• _Task objective_: Rewrite the listing starting at the line containing "Task: Open the @CloudR907 handle link" and ending at the end of the listing, changing "header" to "footer" and leaving everything else unchanged. Return only those lines and leave the pictures out.

• _Task input_:
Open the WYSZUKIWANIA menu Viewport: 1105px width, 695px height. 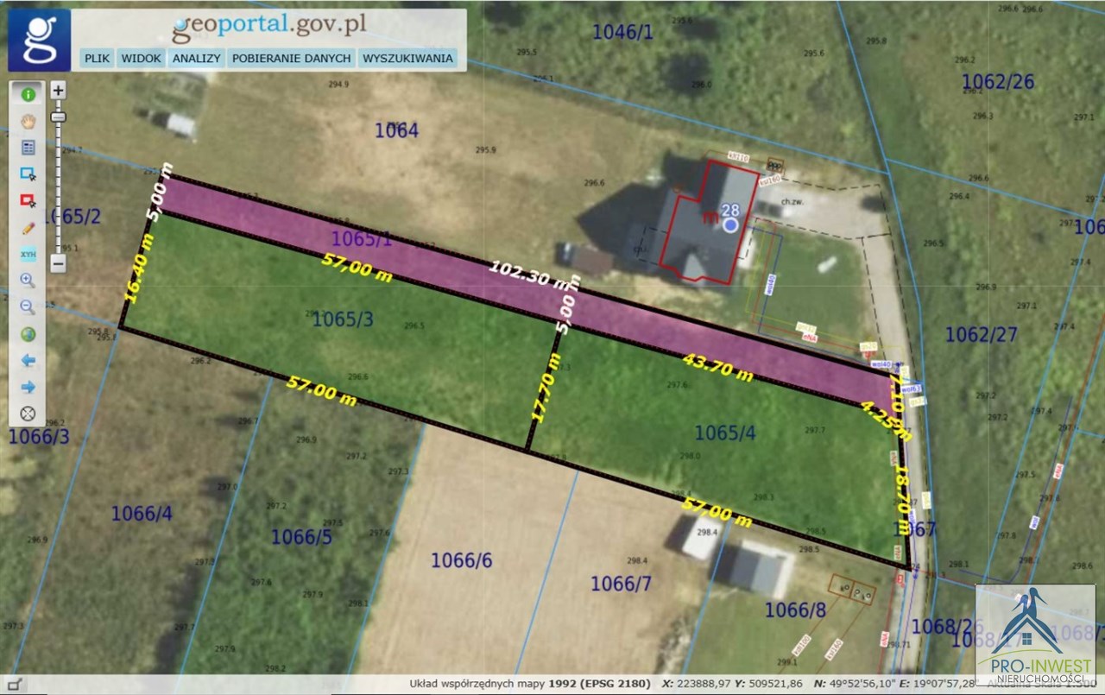click(x=407, y=59)
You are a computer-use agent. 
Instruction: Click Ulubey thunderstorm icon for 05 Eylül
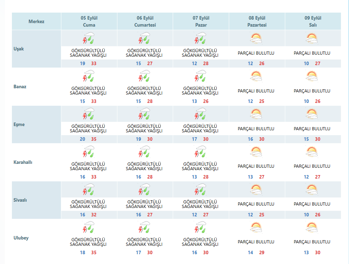[89, 227]
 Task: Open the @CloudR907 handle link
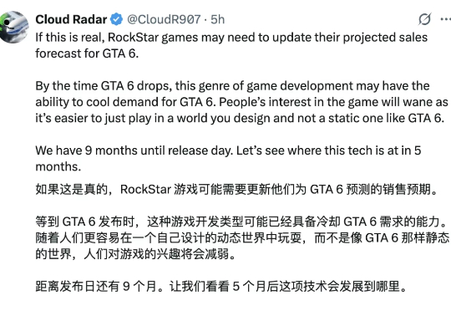pos(164,19)
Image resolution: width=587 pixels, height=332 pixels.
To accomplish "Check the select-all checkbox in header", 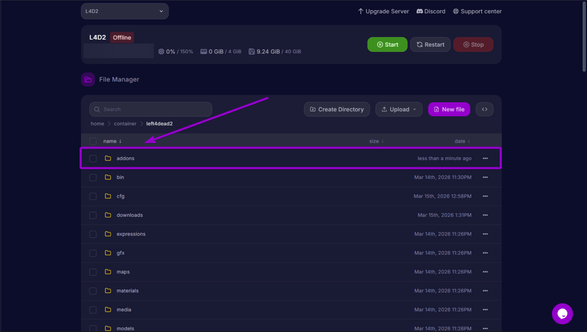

• _Complete answer_:
 Task: Open the @CloudR907 handle link
pos(164,19)
Image resolution: width=587 pixels, height=332 pixels.
To accomplish "Check the select-all checkbox in footer", 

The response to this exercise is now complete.